Convert every line of the entries below into a JSON list of strings, one string per line, skipping blank lines.

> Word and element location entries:

— Start —

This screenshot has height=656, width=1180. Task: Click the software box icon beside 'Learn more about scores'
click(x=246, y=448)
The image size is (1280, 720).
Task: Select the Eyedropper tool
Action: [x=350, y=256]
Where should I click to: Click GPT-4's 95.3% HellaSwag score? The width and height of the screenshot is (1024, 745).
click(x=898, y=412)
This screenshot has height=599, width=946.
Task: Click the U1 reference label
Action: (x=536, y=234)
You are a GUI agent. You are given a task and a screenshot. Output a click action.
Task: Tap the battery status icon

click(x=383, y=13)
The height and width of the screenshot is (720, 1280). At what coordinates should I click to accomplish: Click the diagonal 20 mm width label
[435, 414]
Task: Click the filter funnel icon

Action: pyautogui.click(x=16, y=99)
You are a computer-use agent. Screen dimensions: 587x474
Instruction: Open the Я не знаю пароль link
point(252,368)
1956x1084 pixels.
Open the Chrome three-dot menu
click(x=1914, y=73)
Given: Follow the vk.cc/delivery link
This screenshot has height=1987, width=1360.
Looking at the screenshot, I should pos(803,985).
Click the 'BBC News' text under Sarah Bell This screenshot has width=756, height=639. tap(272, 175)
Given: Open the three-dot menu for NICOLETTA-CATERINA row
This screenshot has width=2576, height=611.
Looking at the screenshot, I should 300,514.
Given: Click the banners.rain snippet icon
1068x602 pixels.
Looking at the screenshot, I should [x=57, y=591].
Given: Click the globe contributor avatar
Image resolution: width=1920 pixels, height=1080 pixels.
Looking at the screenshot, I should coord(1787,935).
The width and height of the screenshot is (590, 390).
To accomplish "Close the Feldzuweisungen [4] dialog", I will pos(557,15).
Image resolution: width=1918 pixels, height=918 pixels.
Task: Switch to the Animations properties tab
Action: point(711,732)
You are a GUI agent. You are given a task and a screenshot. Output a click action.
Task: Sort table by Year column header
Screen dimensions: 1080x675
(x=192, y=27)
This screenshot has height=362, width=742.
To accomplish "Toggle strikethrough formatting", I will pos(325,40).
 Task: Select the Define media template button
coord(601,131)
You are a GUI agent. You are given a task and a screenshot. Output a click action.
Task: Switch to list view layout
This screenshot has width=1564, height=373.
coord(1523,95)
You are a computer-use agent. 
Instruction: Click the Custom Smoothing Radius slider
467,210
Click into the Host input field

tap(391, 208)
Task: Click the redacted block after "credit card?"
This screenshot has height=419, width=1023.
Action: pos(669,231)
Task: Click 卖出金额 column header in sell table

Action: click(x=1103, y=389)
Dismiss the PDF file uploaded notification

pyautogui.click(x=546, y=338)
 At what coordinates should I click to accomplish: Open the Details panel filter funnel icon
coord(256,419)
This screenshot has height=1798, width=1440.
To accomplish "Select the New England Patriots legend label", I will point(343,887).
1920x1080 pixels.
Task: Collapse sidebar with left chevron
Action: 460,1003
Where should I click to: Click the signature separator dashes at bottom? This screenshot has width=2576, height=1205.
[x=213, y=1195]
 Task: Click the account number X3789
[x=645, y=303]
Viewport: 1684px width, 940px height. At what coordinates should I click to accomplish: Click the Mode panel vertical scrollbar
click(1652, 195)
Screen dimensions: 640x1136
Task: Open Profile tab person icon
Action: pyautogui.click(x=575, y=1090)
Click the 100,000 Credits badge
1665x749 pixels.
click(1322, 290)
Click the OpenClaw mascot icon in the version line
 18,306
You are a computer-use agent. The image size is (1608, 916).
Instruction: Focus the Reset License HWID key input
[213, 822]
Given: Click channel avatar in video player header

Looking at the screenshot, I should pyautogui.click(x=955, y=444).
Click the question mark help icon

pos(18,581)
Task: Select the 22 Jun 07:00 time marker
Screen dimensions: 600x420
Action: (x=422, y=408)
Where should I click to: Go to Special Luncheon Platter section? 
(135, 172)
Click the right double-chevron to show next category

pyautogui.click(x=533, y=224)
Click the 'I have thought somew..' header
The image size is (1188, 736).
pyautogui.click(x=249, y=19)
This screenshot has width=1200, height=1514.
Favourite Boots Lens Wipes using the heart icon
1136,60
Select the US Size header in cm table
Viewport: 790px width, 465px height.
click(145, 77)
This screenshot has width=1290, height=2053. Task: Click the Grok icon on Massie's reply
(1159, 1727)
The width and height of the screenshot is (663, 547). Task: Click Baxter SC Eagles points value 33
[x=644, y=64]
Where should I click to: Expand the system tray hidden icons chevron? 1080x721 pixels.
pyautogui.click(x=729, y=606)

— End —

> RESULT:
[
  "This screenshot has height=656, width=1180. Task: Click the software box icon beside 'Learn more about scores'",
  "click(x=246, y=448)",
  "The image size is (1280, 720).",
  "Task: Select the Eyedropper tool",
  "Action: [x=350, y=256]",
  "Where should I click to: Click GPT-4's 95.3% HellaSwag score? The width and height of the screenshot is (1024, 745).",
  "click(x=898, y=412)",
  "This screenshot has height=599, width=946.",
  "Task: Click the U1 reference label",
  "Action: (x=536, y=234)",
  "You are a GUI agent. You are given a task and a screenshot. Output a click action.",
  "Task: Tap the battery status icon",
  "click(x=383, y=13)",
  "The height and width of the screenshot is (720, 1280). At what coordinates should I click to accomplish: Click the diagonal 20 mm width label",
  "[435, 414]",
  "Task: Click the filter funnel icon",
  "Action: pyautogui.click(x=16, y=99)",
  "You are a computer-use agent. Screen dimensions: 587x474",
  "Instruction: Open the Я не знаю пароль link",
  "point(252,368)",
  "1956x1084 pixels.",
  "Open the Chrome three-dot menu",
  "click(x=1914, y=73)",
  "Given: Follow the vk.cc/delivery link",
  "This screenshot has height=1987, width=1360.",
  "Looking at the screenshot, I should pos(803,985).",
  "Click the 'BBC News' text under Sarah Bell This screenshot has width=756, height=639. tap(272, 175)",
  "Given: Open the three-dot menu for NICOLETTA-CATERINA row",
  "This screenshot has width=2576, height=611.",
  "Looking at the screenshot, I should 300,514.",
  "Given: Click the banners.rain snippet icon",
  "1068x602 pixels.",
  "Looking at the screenshot, I should [x=57, y=591].",
  "Given: Click the globe contributor avatar",
  "Image resolution: width=1920 pixels, height=1080 pixels.",
  "Looking at the screenshot, I should coord(1787,935).",
  "The width and height of the screenshot is (590, 390).",
  "To accomplish \"Close the Feldzuweisungen [4] dialog\", I will pos(557,15).",
  "Image resolution: width=1918 pixels, height=918 pixels.",
  "Task: Switch to the Animations properties tab",
  "Action: point(711,732)",
  "You are a GUI agent. You are given a task and a screenshot. Output a click action.",
  "Task: Sort table by Year column header",
  "Screen dimensions: 1080x675",
  "(x=192, y=27)",
  "This screenshot has height=362, width=742.",
  "To accomplish \"Toggle strikethrough formatting\", I will pos(325,40).",
  " Task: Select the Define media template button",
  "coord(601,131)",
  "You are a GUI agent. You are given a task and a screenshot. Output a click action.",
  "Task: Switch to list view layout",
  "This screenshot has width=1564, height=373.",
  "coord(1523,95)",
  "You are a computer-use agent. ",
  "Instruction: Click the Custom Smoothing Radius slider",
  "467,210",
  "Click into the Host input field",
  "tap(391, 208)",
  "Task: Click the redacted block after \"credit card?\"",
  "This screenshot has height=419, width=1023.",
  "Action: pos(669,231)",
  "Task: Click 卖出金额 column header in sell table",
  "Action: click(x=1103, y=389)",
  "Dismiss the PDF file uploaded notification",
  "pyautogui.click(x=546, y=338)",
  " At what coordinates should I click to accomplish: Open the Details panel filter funnel icon",
  "coord(256,419)",
  "This screenshot has height=1798, width=1440.",
  "To accomplish \"Select the New England Patriots legend label\", I will point(343,887).",
  "1920x1080 pixels.",
  "Task: Collapse sidebar with left chevron",
  "Action: 460,1003",
  "Where should I click to: Click the signature separator dashes at bottom? This screenshot has width=2576, height=1205.",
  "[x=213, y=1195]",
  " Task: Click the account number X3789",
  "[x=645, y=303]",
  "Viewport: 1684px width, 940px height. At what coordinates should I click to accomplish: Click the Mode panel vertical scrollbar",
  "click(1652, 195)",
  "Screen dimensions: 640x1136",
  "Task: Open Profile tab person icon",
  "Action: pyautogui.click(x=575, y=1090)",
  "Click the 100,000 Credits badge",
  "1665x749 pixels.",
  "click(1322, 290)",
  "Click the OpenClaw mascot icon in the version line",
  " 18,306",
  "You are a computer-use agent. The image size is (1608, 916).",
  "Instruction: Focus the Reset License HWID key input",
  "[213, 822]",
  "Given: Click channel avatar in video player header",
  "Looking at the screenshot, I should pyautogui.click(x=955, y=444).",
  "Click the question mark help icon",
  "pos(18,581)",
  "Task: Select the 22 Jun 07:00 time marker",
  "Screen dimensions: 600x420",
  "Action: (x=422, y=408)",
  "Where should I click to: Go to Special Luncheon Platter section? ",
  "(135, 172)",
  "Click the right double-chevron to show next category",
  "pyautogui.click(x=533, y=224)",
  "Click the 'I have thought somew..' header",
  "The image size is (1188, 736).",
  "pyautogui.click(x=249, y=19)",
  "This screenshot has width=1200, height=1514.",
  "Favourite Boots Lens Wipes using the heart icon",
  "1136,60",
  "Select the US Size header in cm table",
  "Viewport: 790px width, 465px height.",
  "click(145, 77)",
  "This screenshot has width=1290, height=2053. Task: Click the Grok icon on Massie's reply",
  "(1159, 1727)",
  "The width and height of the screenshot is (663, 547). Task: Click Baxter SC Eagles points value 33",
  "[x=644, y=64]",
  "Where should I click to: Expand the system tray hidden icons chevron? 1080x721 pixels.",
  "pyautogui.click(x=729, y=606)"
]